Task and Motion Planning (TAMP) approaches are effective at planning long-horizon autonomous robot manipulation. However, because they require a planning model, it can be difficult to apply them to domains where the environment and its dynamics are not fully known. We propose to overcome these limitations by leveraging deep generative modeling, specifically diffusion models, to learn constraints and samplers that capture these difficult-to-engineer aspects of the planning model. These learned samplers are composed and combined within a TAMP solver in order to find action parameter values jointly that satisfy the constraints along a plan. To tractably make predictions for unseen objects in the environment, we define these samplers on low-dimensional learned latent embeddings of changing object state. We evaluate our approach in an articulated object manipulation domain and show how the combination of classical TAMP, generative learning, and latent embeddings enables long-horizon constraint-based reasoning.

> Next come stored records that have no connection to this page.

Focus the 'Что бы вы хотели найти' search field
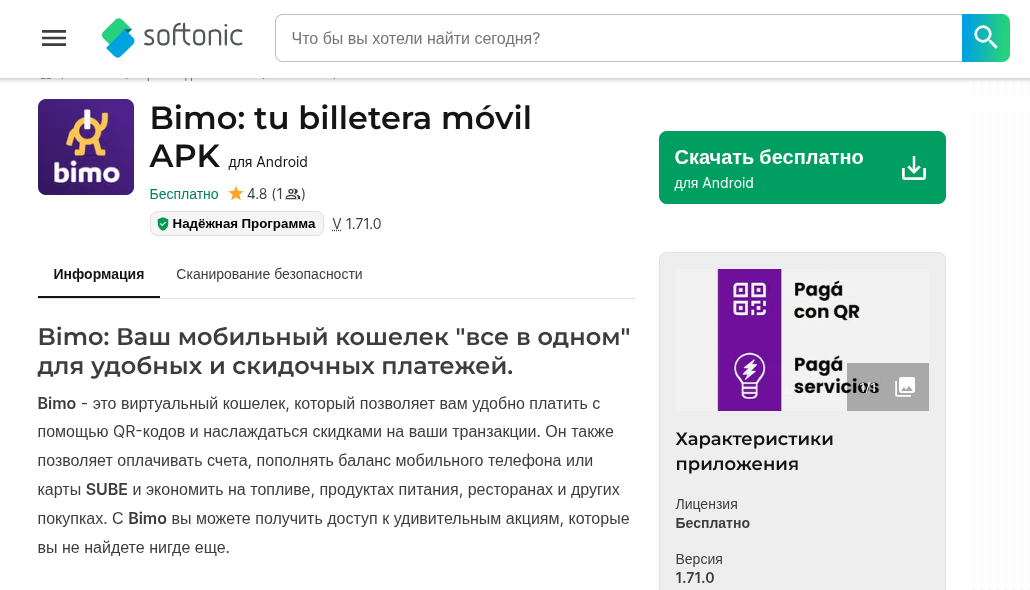1030x590 pixels. (x=618, y=38)
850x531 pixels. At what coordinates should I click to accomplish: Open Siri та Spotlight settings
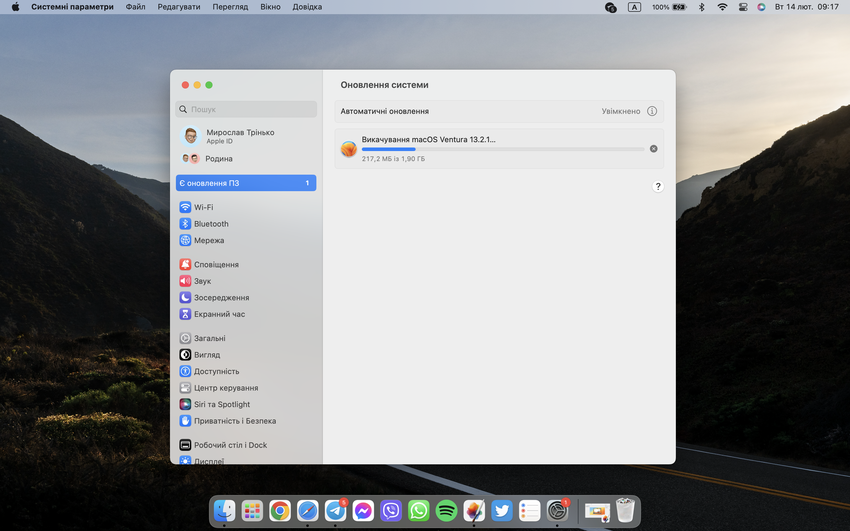221,404
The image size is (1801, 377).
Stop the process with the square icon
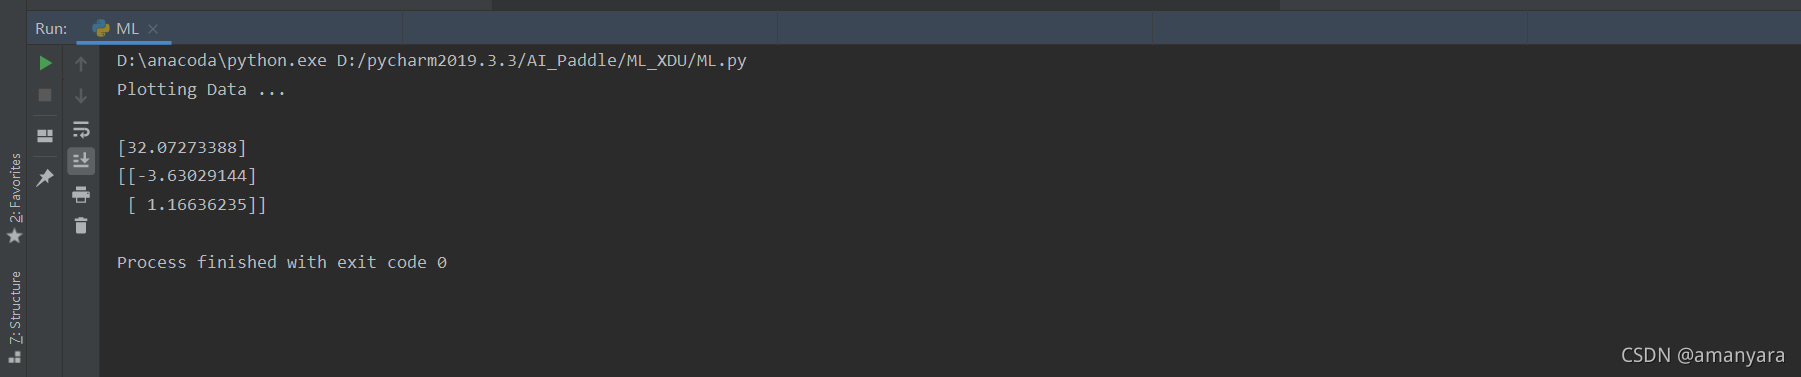tap(45, 95)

翻译：任务与运动规划（TAMP）方法在规划长时域自主机器人操作方面效果显著。然而，由于这类方法需要规划模型，其难以应用于环境及其动力学特性不完全已知的领域。我们提出通过利用深度生成模型（特别是扩散模型）来学习规划模型中难以工程化的约束与采样器，从而克服这些限制。这些学习到的采样器在TAMP求解器中被组合与集成，以联合找到满足规划路径约束的动作参数值。为对环境中的未知物体进行可推断预测，我们将这些采样器定义在低维度的学习潜嵌入上，该嵌入表征变化中的物体状态。我们在铰接式物体操作领域评估了该方法，并展示了经典TAMP、生成式学习与潜嵌入相结合如何实现长时域基于约束的推理。